== About this exercise ==
List every argument or claim the plaintiffs make in the GMO court case excerpt below.

*** Opening Extract ***

FSG was joined by in their suit by Ghana’s third largest political party – the Convention People’s Party, the Vegetarian Association of Ghana and one other farmer group.
Four different government agencies including the biotechnology regulator, the National Biosafety Authority are defendants in the case. GNAFF was allowed by the court to join as defendants after they request to be included to champion the position of farmers.
The plaintiffs argued in court documents at the High Court cited by Joy News that there was no risk assessment before trials for the GMO crops which they say makes the process illegal.
They also claimed there were no appropriate structures when confined field trials of GMO crops started and so the crops will pollute and endanger the environment. They also claimed genetic engineering will seriously affect the food that members of the general public eat.
But GNAFF insisted in its counter statement of claim that GMOs have the vast potential of enhancing agricultural productivity and a decision to ban same will have an adverse impact on farmers and fishermen and by extension their economic and social rights.

*** Closing Extract ***
*** Opening Dataset extract ***

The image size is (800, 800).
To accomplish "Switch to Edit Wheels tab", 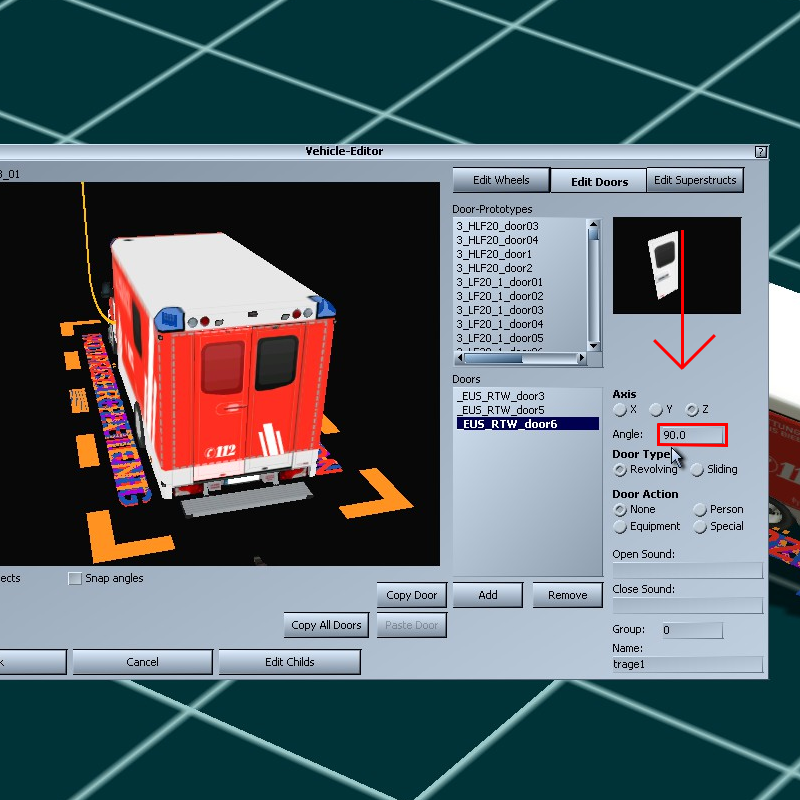I will (501, 180).
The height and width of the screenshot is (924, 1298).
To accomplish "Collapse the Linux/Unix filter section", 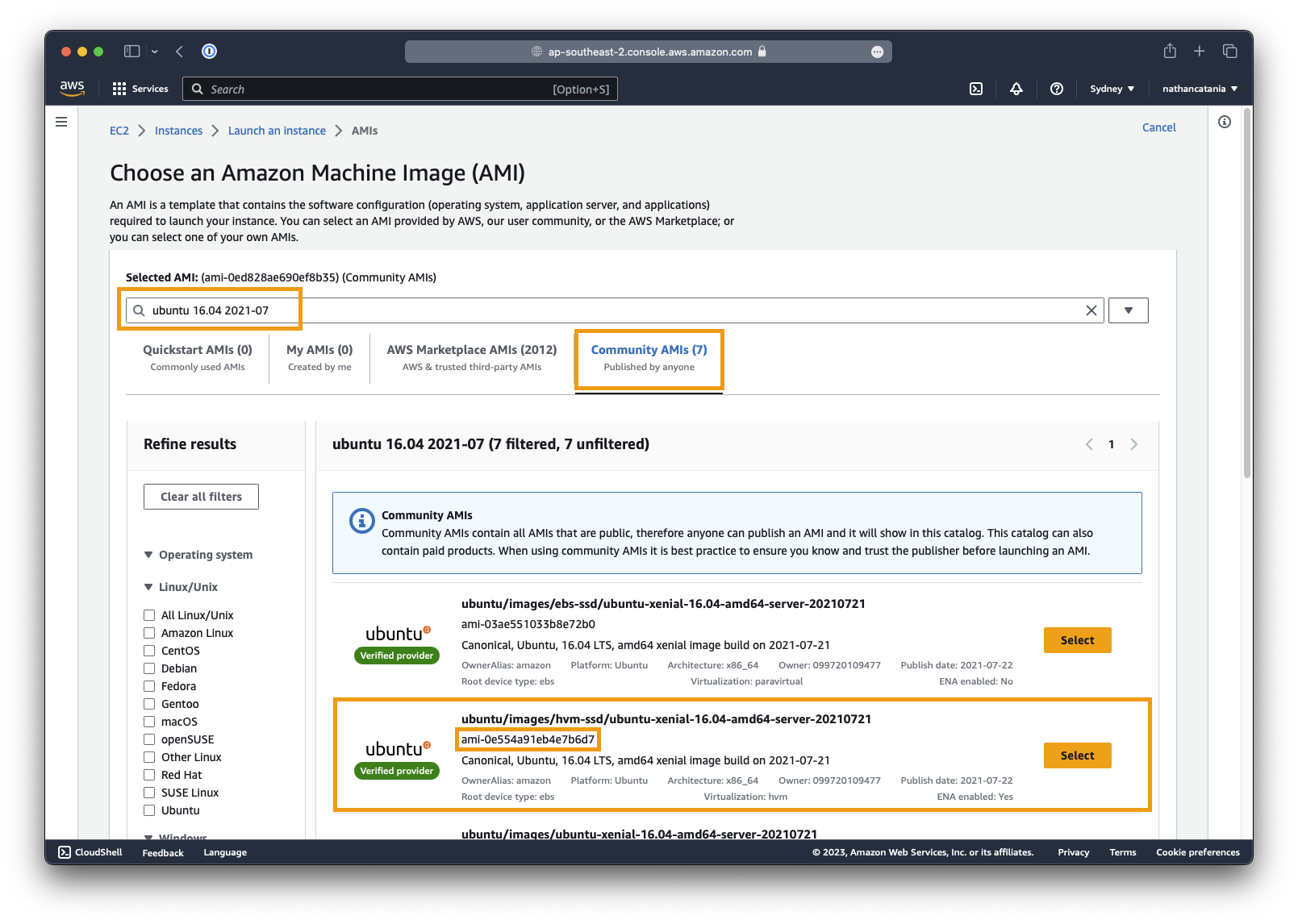I will click(x=148, y=587).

*** Closing Dataset extract ***

== Solution to this problem ==
- No risk assessment was done before the trials of the GMO crops, which they say makes the process illegal.
- No appropriate structures were in place when confined field trials of GMO crops started, so the crops will pollute and endanger the environment.
- Genetic engineering will seriously affect the food that members of the general public eat.